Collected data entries
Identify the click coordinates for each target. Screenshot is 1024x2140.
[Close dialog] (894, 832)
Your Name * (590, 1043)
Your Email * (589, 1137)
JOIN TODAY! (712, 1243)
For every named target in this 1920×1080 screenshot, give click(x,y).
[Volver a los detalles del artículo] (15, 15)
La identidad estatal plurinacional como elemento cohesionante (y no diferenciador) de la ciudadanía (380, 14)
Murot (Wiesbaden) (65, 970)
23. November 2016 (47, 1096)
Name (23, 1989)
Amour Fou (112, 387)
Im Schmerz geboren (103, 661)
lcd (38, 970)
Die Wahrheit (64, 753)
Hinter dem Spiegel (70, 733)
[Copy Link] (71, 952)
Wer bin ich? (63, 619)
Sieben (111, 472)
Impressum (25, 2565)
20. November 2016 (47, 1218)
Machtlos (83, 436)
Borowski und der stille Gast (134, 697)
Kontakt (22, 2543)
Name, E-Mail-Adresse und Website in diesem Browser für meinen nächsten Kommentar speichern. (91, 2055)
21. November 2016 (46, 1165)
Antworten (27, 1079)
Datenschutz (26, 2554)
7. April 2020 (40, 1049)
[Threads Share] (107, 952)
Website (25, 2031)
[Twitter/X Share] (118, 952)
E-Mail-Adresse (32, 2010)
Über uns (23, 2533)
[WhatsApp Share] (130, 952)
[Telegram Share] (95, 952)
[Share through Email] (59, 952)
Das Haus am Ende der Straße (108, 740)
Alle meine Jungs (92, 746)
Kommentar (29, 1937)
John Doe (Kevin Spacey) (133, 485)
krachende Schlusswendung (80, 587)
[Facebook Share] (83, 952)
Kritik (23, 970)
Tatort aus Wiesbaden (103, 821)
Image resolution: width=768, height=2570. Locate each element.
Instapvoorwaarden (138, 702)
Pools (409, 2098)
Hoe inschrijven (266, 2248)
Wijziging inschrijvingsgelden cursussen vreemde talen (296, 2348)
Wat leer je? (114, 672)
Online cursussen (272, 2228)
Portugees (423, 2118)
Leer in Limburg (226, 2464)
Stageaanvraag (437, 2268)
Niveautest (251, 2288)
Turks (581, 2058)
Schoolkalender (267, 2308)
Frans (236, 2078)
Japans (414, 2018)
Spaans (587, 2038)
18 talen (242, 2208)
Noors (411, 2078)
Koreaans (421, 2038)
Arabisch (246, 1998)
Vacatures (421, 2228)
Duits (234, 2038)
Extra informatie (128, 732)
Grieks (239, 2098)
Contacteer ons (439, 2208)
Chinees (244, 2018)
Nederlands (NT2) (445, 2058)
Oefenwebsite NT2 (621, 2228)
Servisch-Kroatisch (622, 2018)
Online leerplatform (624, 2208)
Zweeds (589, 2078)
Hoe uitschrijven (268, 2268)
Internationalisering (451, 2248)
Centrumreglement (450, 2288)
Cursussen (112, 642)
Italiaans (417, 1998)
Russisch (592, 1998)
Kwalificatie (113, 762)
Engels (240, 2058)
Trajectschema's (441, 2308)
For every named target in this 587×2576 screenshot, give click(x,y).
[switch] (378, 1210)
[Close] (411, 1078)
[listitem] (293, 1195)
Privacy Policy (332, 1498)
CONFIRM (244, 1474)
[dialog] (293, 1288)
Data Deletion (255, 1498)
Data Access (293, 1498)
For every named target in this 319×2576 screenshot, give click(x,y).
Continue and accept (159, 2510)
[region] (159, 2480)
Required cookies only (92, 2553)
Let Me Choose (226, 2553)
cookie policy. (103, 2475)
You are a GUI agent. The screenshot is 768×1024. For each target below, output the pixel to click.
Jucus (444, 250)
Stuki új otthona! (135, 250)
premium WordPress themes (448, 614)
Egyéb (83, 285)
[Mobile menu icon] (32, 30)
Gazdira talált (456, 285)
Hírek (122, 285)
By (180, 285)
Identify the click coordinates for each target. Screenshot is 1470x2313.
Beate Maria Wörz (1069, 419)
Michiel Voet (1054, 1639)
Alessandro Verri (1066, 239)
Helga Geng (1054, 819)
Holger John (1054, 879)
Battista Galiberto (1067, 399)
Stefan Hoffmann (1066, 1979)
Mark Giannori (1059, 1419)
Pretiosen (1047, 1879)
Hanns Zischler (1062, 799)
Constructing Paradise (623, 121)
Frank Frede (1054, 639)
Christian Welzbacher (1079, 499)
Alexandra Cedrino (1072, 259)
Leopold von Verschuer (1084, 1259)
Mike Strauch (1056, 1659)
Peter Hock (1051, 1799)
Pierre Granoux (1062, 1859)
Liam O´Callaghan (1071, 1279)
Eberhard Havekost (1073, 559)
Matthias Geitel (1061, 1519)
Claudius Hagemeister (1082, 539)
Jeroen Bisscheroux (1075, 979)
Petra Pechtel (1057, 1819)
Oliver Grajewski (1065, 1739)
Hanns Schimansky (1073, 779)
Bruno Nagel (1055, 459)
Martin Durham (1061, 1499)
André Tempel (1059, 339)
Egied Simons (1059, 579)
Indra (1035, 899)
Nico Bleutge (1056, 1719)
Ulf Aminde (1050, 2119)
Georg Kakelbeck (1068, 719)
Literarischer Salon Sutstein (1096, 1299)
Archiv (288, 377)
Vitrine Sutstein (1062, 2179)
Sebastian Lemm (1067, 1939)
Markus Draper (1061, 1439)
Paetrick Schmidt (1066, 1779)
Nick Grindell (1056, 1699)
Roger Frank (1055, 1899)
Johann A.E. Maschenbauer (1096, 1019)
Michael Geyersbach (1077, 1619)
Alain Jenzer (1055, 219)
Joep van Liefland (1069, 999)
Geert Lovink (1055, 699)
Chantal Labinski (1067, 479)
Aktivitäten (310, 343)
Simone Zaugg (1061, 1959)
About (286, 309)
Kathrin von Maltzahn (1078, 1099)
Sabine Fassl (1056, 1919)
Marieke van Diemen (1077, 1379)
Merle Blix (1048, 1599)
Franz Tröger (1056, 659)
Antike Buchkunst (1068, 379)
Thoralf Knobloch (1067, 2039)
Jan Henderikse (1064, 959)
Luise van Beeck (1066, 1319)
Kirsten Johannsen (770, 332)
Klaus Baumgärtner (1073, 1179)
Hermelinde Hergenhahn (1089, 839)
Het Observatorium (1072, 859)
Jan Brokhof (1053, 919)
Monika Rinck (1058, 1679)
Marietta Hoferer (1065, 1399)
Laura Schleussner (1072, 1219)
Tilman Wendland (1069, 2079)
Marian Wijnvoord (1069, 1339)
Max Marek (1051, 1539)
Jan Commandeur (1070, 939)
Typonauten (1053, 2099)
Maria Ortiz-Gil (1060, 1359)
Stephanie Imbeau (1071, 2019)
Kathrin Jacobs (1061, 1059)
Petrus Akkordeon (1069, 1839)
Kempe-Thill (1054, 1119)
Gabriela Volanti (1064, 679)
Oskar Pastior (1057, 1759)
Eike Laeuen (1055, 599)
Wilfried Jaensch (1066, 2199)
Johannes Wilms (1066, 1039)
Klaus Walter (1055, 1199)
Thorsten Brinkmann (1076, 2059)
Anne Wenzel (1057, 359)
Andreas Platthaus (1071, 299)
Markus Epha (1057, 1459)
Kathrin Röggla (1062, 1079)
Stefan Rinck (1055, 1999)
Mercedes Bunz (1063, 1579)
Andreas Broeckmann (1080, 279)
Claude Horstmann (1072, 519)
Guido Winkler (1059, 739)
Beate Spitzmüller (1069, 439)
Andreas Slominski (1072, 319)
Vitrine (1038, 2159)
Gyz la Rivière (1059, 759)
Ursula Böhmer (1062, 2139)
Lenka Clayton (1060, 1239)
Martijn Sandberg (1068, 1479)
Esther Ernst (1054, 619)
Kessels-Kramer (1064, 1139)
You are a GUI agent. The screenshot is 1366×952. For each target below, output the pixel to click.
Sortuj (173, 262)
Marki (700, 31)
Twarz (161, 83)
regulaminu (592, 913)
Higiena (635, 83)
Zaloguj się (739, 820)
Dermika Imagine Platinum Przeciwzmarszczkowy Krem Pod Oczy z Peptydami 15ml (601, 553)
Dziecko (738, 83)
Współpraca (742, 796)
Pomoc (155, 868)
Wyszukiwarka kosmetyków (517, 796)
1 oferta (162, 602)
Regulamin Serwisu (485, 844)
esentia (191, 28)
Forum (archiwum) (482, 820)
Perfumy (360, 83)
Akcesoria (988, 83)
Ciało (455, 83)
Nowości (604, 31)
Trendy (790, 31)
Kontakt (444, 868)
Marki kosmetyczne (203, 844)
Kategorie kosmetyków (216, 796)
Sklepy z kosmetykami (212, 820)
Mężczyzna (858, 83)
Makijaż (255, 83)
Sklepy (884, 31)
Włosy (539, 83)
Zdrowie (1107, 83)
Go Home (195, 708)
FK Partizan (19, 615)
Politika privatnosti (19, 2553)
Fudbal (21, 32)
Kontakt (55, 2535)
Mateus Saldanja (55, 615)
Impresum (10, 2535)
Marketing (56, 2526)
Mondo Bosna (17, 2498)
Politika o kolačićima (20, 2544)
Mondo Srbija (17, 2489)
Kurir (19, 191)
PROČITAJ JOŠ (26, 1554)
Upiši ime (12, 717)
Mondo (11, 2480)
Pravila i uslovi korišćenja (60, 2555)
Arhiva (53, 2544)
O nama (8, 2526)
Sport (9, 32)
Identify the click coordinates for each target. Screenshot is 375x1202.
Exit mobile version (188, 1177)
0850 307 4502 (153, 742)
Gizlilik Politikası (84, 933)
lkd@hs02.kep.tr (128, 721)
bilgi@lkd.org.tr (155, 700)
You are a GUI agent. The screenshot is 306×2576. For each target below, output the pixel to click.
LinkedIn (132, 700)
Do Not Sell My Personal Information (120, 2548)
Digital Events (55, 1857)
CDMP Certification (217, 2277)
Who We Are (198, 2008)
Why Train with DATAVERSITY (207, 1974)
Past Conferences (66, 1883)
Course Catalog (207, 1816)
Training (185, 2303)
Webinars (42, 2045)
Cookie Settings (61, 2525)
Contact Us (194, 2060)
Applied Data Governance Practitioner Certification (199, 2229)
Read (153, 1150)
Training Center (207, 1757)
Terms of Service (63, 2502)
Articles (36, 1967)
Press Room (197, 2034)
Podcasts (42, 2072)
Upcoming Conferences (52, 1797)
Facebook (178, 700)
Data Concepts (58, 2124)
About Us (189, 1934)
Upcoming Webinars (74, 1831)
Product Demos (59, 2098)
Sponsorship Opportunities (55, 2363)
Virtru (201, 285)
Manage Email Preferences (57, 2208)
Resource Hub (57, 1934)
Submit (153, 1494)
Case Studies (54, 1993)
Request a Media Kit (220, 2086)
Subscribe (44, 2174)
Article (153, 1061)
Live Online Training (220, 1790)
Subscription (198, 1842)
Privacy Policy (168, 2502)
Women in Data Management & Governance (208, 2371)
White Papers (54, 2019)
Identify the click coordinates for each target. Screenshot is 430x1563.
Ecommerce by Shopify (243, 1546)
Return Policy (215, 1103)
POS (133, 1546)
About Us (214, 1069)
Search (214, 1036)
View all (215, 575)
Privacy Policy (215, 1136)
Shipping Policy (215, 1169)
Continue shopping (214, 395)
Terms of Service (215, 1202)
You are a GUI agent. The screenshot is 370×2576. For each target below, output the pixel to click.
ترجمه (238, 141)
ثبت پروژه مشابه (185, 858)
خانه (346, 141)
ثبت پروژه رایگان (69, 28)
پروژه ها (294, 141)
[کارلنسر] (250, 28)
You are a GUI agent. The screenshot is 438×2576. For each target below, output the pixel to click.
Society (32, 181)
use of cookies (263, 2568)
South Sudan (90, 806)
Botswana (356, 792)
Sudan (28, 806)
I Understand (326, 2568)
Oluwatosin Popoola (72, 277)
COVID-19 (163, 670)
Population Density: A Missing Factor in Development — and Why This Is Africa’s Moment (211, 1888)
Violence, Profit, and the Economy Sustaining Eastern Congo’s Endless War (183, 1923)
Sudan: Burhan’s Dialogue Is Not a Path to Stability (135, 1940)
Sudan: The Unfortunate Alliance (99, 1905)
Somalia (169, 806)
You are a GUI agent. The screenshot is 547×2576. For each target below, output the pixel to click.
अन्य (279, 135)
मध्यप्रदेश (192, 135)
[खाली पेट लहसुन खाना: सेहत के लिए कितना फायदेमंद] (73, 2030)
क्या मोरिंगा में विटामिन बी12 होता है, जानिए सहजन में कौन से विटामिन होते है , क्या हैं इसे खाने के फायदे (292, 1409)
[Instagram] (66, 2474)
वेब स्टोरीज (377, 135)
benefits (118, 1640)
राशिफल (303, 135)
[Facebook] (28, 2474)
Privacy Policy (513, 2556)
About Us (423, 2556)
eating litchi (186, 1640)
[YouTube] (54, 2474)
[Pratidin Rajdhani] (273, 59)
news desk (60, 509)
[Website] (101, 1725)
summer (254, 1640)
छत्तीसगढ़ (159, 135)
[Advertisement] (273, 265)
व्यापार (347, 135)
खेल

# Task instructions
Word for word, restate the lines of the data above that fall between the line holding "Helga Geng (1054, 819)" and the line holding "Jeroen Bisscheroux (1075, 979)", inclusive, and no other lines.

# Task output
Helga Geng (1054, 819)
Holger John (1054, 879)
Battista Galiberto (1067, 399)
Stefan Hoffmann (1066, 1979)
Mark Giannori (1059, 1419)
Pretiosen (1047, 1879)
Hanns Zischler (1062, 799)
Constructing Paradise (623, 121)
Frank Frede (1054, 639)
Christian Welzbacher (1079, 499)
Alexandra Cedrino (1072, 259)
Leopold von Verschuer (1084, 1259)
Mike Strauch (1056, 1659)
Peter Hock (1051, 1799)
Pierre Granoux (1062, 1859)
Liam O´Callaghan (1071, 1279)
Eberhard Havekost (1073, 559)
Matthias Geitel (1061, 1519)
Claudius Hagemeister (1082, 539)
Jeroen Bisscheroux (1075, 979)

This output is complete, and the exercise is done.